## STATED TASK
Render the rows from the one containing "Sitemap (65, 831)" through the one containing "About Us (67, 666)" as a Markdown table with the columns No. and Entry, omitting any blank lines.

Records of finding words and elements
-------------------------

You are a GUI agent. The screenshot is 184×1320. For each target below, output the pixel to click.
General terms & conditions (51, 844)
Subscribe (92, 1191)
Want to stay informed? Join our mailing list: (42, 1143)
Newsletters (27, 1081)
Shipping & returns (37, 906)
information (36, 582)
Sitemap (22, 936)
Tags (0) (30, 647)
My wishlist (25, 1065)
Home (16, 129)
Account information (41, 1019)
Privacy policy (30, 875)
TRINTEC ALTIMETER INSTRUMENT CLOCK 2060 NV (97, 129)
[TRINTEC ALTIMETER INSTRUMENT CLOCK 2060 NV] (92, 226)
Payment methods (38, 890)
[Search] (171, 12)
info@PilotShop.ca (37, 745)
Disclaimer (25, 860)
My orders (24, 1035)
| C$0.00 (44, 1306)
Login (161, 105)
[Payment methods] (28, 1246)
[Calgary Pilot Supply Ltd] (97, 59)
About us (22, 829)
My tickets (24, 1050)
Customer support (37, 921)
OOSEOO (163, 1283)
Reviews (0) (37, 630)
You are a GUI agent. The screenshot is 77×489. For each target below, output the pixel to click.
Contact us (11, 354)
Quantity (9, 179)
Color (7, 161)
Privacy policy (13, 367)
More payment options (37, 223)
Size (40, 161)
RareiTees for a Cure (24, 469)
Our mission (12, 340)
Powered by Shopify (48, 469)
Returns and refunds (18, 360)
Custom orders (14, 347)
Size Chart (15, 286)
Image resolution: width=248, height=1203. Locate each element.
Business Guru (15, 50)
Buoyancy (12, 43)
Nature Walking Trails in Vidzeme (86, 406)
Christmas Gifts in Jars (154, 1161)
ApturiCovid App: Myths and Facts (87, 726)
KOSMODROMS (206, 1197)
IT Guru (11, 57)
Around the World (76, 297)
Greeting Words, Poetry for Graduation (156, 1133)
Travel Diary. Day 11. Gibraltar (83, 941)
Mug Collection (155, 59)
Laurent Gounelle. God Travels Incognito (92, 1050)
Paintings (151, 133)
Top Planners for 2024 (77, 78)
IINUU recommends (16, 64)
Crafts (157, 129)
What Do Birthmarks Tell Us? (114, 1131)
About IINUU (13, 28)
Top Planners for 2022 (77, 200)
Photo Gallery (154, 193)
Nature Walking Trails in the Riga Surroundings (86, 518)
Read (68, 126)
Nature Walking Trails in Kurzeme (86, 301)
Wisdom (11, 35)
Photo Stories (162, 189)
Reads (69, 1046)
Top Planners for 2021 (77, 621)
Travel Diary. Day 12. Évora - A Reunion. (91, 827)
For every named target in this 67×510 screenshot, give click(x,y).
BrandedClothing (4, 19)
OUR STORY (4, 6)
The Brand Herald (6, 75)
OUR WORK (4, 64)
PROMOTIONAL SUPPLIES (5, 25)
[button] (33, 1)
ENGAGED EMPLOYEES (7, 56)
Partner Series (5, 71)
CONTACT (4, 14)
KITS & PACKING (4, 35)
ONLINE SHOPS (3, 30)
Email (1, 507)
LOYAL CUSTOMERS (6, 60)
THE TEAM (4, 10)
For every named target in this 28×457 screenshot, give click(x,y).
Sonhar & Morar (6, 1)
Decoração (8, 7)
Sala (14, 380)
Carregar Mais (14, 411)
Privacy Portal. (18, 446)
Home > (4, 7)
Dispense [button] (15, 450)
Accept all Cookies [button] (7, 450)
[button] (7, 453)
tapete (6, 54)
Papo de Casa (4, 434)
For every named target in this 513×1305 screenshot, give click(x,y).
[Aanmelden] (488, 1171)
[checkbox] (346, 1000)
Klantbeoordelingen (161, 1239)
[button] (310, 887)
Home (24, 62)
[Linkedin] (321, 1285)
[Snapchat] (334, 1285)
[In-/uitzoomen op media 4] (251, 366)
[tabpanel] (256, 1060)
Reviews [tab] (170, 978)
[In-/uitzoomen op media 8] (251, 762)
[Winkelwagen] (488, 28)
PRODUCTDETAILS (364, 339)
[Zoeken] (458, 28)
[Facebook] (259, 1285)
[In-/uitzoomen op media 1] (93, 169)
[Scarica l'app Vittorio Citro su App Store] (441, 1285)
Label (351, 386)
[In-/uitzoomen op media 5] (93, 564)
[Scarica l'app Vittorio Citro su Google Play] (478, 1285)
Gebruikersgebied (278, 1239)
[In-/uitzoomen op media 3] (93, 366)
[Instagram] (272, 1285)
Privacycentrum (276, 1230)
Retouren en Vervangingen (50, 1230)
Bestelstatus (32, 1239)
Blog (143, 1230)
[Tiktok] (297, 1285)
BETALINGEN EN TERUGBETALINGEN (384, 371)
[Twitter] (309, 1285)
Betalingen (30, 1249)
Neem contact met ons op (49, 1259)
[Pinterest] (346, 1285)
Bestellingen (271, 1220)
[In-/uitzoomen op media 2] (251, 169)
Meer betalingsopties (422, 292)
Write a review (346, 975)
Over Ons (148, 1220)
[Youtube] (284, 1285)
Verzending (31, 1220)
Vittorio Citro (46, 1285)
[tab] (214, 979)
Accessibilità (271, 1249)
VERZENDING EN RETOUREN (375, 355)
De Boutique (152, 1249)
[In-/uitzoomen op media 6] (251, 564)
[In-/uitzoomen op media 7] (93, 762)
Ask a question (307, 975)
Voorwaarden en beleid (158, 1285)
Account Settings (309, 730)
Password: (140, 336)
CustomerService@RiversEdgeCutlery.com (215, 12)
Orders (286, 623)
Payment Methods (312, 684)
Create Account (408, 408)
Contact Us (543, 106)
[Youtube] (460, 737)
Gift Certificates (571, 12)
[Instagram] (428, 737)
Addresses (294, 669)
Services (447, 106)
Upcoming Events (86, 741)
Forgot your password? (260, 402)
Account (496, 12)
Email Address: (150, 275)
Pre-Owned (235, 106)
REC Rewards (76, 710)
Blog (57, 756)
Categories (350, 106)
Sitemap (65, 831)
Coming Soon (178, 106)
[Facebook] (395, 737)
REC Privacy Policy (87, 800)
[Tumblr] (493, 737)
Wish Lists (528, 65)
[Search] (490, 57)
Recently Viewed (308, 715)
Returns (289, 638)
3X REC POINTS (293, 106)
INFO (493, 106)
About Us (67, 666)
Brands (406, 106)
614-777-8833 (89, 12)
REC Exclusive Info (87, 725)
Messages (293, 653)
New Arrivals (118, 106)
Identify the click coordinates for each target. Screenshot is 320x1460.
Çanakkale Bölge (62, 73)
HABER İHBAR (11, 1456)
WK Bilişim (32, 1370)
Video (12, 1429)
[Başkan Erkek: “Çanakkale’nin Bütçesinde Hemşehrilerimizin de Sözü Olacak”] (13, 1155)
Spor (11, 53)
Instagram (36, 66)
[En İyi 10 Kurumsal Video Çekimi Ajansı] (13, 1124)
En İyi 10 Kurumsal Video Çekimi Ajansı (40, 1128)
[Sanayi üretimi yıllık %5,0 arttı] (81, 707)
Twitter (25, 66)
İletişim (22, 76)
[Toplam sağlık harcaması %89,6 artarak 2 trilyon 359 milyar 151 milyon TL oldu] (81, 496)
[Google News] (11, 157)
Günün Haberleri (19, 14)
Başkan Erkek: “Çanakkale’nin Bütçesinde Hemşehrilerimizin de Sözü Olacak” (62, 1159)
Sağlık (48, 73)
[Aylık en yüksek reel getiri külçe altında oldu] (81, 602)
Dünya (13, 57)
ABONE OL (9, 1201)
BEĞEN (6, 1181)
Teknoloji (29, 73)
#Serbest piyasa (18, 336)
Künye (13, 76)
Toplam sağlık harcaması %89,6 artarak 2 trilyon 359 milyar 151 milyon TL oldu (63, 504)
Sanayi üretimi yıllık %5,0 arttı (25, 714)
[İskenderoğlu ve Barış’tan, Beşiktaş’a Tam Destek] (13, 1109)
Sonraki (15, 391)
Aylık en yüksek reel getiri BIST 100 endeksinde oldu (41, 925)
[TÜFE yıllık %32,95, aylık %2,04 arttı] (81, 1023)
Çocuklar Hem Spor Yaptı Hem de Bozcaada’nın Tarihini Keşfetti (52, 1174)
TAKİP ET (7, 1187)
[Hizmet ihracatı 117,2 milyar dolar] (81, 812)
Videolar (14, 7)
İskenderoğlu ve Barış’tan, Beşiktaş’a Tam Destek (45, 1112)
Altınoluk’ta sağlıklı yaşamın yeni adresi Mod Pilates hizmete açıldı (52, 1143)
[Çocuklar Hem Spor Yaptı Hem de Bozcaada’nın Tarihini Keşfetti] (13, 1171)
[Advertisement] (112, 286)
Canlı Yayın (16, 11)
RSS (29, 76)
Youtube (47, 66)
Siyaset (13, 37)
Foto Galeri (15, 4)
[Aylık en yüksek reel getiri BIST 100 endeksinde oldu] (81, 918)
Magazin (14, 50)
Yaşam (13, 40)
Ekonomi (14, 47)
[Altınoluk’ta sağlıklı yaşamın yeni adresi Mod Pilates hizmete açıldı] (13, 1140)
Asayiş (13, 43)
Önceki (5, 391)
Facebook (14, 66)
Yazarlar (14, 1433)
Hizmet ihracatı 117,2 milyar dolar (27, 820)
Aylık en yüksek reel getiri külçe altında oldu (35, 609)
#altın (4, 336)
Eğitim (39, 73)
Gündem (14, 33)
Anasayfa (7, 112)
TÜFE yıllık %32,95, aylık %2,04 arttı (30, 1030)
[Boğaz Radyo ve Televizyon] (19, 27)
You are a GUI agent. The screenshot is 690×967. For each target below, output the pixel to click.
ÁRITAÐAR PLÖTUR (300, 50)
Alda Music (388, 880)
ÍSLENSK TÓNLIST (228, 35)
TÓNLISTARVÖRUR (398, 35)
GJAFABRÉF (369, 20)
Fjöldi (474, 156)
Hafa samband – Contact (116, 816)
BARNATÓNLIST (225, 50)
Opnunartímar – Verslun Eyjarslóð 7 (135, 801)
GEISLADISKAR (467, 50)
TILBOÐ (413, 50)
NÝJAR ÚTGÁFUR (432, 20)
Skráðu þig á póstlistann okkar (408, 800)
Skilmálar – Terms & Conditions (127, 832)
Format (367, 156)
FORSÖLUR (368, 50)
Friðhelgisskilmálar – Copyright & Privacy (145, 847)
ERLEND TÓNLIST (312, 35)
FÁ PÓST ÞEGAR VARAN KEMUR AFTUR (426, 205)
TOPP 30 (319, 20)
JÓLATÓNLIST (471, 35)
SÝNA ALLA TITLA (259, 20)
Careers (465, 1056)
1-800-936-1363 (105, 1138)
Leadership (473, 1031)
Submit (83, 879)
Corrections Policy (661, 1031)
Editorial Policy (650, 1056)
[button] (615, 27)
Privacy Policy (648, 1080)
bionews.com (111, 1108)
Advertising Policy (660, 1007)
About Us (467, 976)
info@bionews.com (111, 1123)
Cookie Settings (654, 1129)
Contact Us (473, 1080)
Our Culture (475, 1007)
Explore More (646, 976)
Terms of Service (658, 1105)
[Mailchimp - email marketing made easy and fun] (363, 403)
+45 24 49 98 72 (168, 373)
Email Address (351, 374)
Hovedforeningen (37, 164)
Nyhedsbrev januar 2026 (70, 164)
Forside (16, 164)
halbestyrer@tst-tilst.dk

-------------------------

## EXPECTED ANSWER
| No. | Entry |
|---|---|
| 1 | Sitemap (65, 831) |
| 2 | Coming Soon (178, 106) |
| 3 | [Facebook] (395, 737) |
| 4 | REC Privacy Policy (87, 800) |
| 5 | [Tumblr] (493, 737) |
| 6 | Wish Lists (528, 65) |
| 7 | [Search] (490, 57) |
| 8 | Recently Viewed (308, 715) |
| 9 | Returns (289, 638) |
| 10 | 3X REC POINTS (293, 106) |
| 11 | INFO (493, 106) |
| 12 | About Us (67, 666) |